START READING PASSAGE

To read human sentiments in human language you must be able to read humanly, with all of you. You are more than an ideology, whatever your convictions, and Shakespeare speaks to as much of you as you can bring to him. That is to say: Shakespeare reads you more fully than you can read him, even after you have cleared your mind of cant (28).

Shakespeare is difficult, but then reading is “the search for a difficult pleasure” (Bloom 29), and as such is far better suited to the individual human than to the social or ideological product. But these are old ideas, and perhaps they are not suited to our “globalizing consumer culture.” Fair enough.

Arguments about the death of literature or the commodification of literature always seem tainted with the scent of despair and the sense that we have lost something. We have lost something; literature has lost nothing. We have lost our vital connection with art. Jeanette Winterson writes,

In the West, we avoid painful encounters with art by trivialising it, or by familiarising it. Our present obsession with the past has the double advantage of making new work seem raw and rough compared to the cosy patina of tradition, whilst refusing tradition its vital connection to what is happening now. By making islands of separation out of the unbreakable chain of human creativity, we are able to set up false comparisons, false expectations, all the while lamenting that the music, poetry, painting, prose, performance art of Now, fails to live up to the art of Then, which is why, we say, it does not affect us. In fact, we are no more moved by a past we are busy inventing, than by a present we are busy denying. If you love a Cézanne, you can love a Hockney, can love a Boyd, can love a Rao. If you love a Cézanne rather than lip-service it (“Art Objects” 11).

If we are to continue to see literature as relevant to our society, to ourselves, we must become better readers. We must “be able to read humanely, with all of [ourselves]” (Bloom 28). Art, while perhaps not the only means of achieving a kind of heightened emotional and intellectual self-awareness, is certainly an extremely powerful one. To lose it entirely would be horrific. We must regain our vital connection with art. If that is more difficult than accepting literature as simply a sociological phenomenon, then so be it.

END READING PASSAGE

TASKS TO PERFORM:
#1 Answer the following questions from the passage on reading literature:
(a) How does the passage, quoting Bloom, define reading?
(b) According to the quotation from Jeanette Winterson, how do we in the West avoid painful encounters with art?
(c) What does the passage say literature has lost?
#2 Set down the stretch of rows from the line containing "Where should I click to: Select the blank" through the end of the rows, both ends included. Leave the pictures out.
These rows are unrelated to the passage on reading literature.

START RECORD EXCERPTS

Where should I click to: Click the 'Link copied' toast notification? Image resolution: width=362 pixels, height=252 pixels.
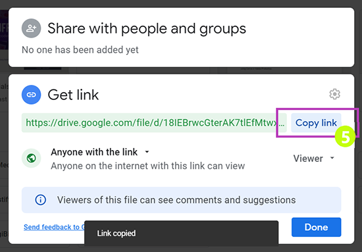pyautogui.click(x=181, y=234)
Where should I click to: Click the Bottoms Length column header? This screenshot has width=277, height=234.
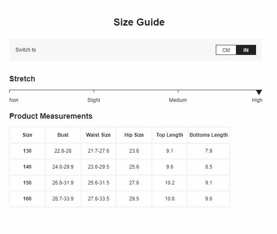pyautogui.click(x=209, y=135)
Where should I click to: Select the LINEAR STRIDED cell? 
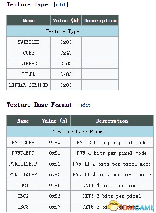click(x=29, y=85)
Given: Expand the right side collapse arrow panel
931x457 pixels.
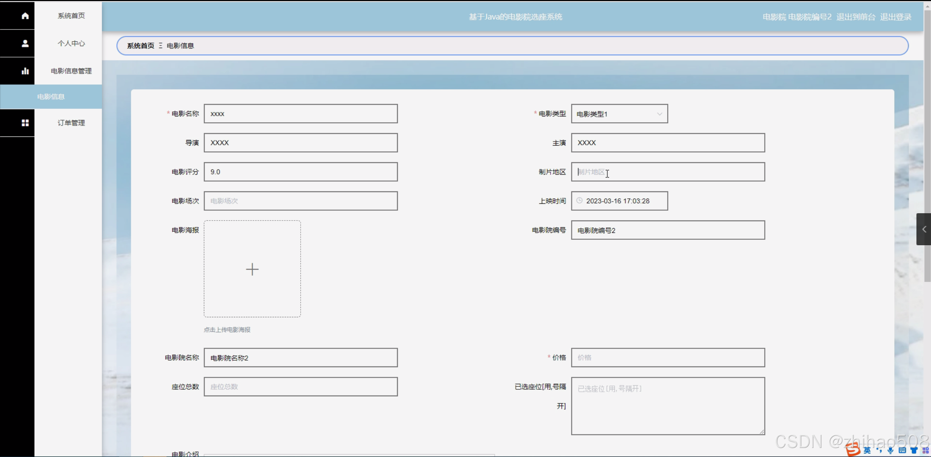Looking at the screenshot, I should pyautogui.click(x=924, y=229).
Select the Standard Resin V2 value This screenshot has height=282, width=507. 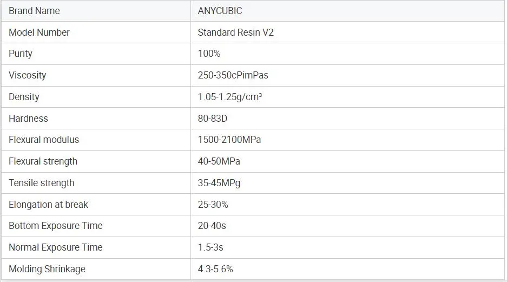pos(235,32)
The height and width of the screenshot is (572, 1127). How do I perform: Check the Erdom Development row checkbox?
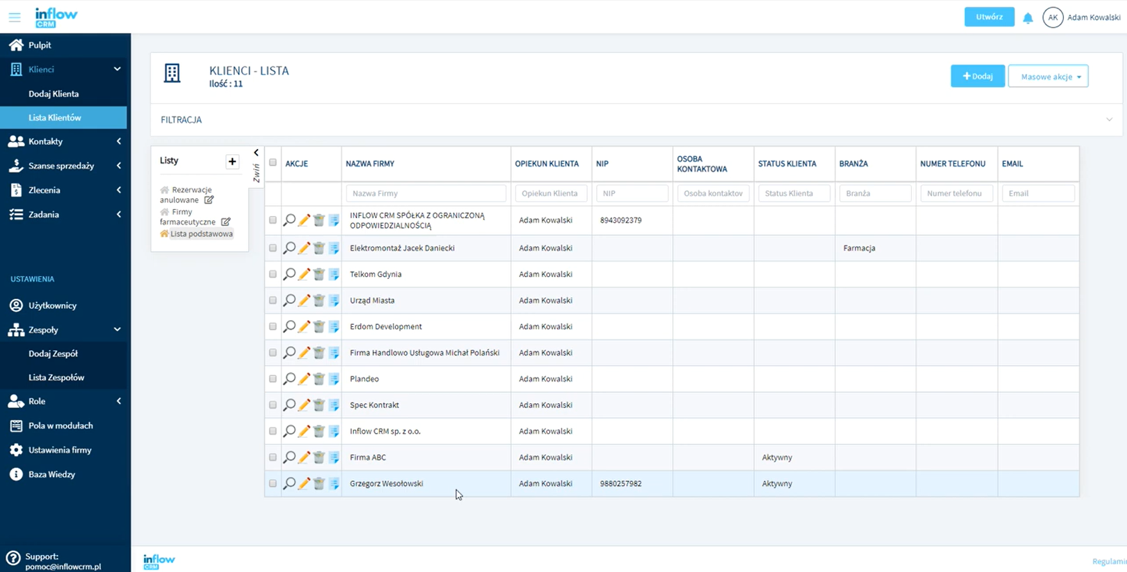point(273,327)
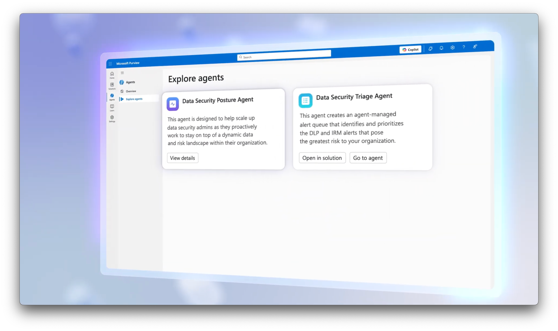
Task: Click Open in solution button
Action: pyautogui.click(x=322, y=158)
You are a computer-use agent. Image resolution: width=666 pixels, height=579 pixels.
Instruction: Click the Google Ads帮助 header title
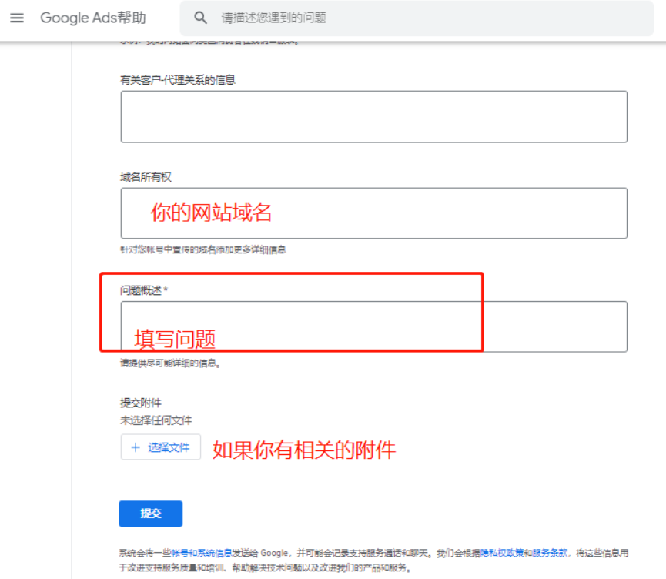93,18
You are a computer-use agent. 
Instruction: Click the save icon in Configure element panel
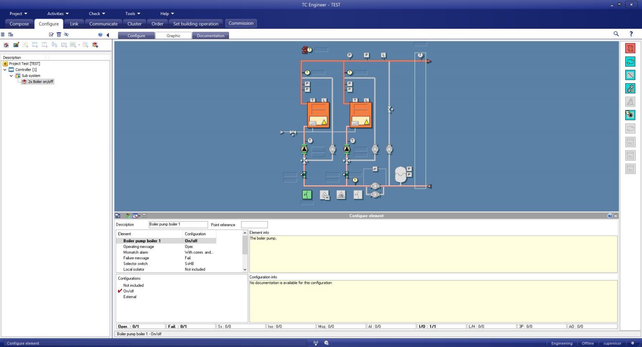click(x=117, y=216)
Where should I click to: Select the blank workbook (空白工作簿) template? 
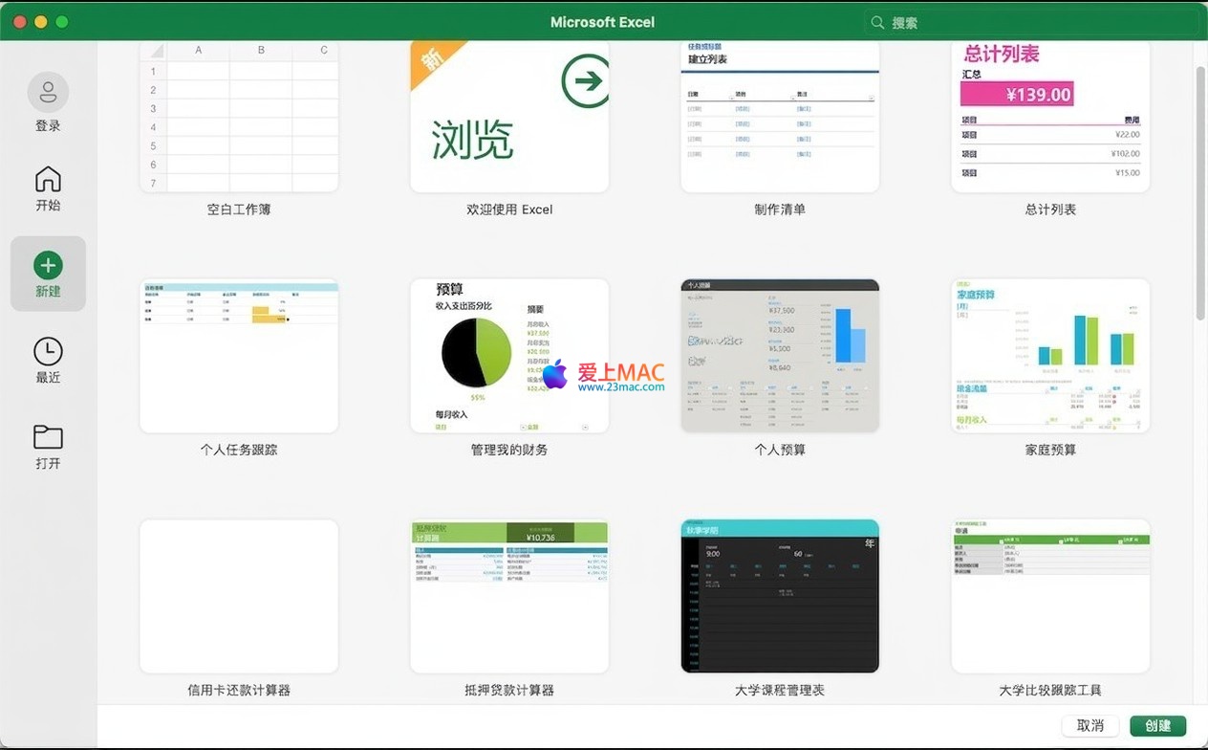point(239,116)
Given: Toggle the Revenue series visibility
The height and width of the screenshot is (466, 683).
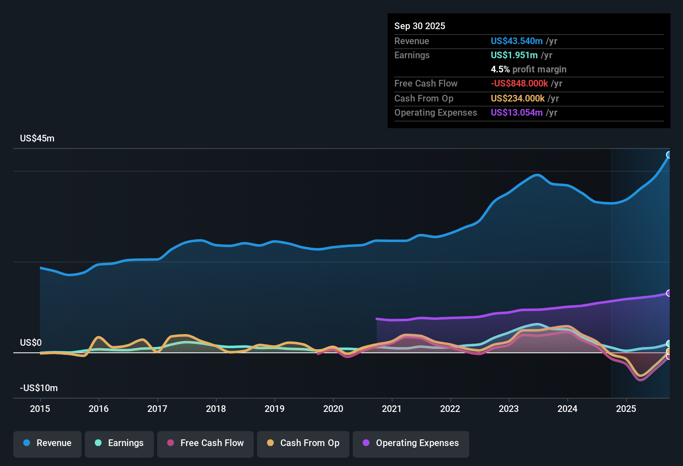Looking at the screenshot, I should (47, 443).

END RECORD EXCERPTS

RESPONSES PER TASK:
#1
(a) Reading is "the search for a difficult pleasure."
(b) We avoid them "by trivialising it, or by familiarising it."
(c) Literature has lost nothing.

#2
Where should I click to: Select the blank workbook (空白工作簿) template? 
point(239,116)
Given: Toggle the Revenue series visibility
The height and width of the screenshot is (466, 683).
Looking at the screenshot, I should (47, 443).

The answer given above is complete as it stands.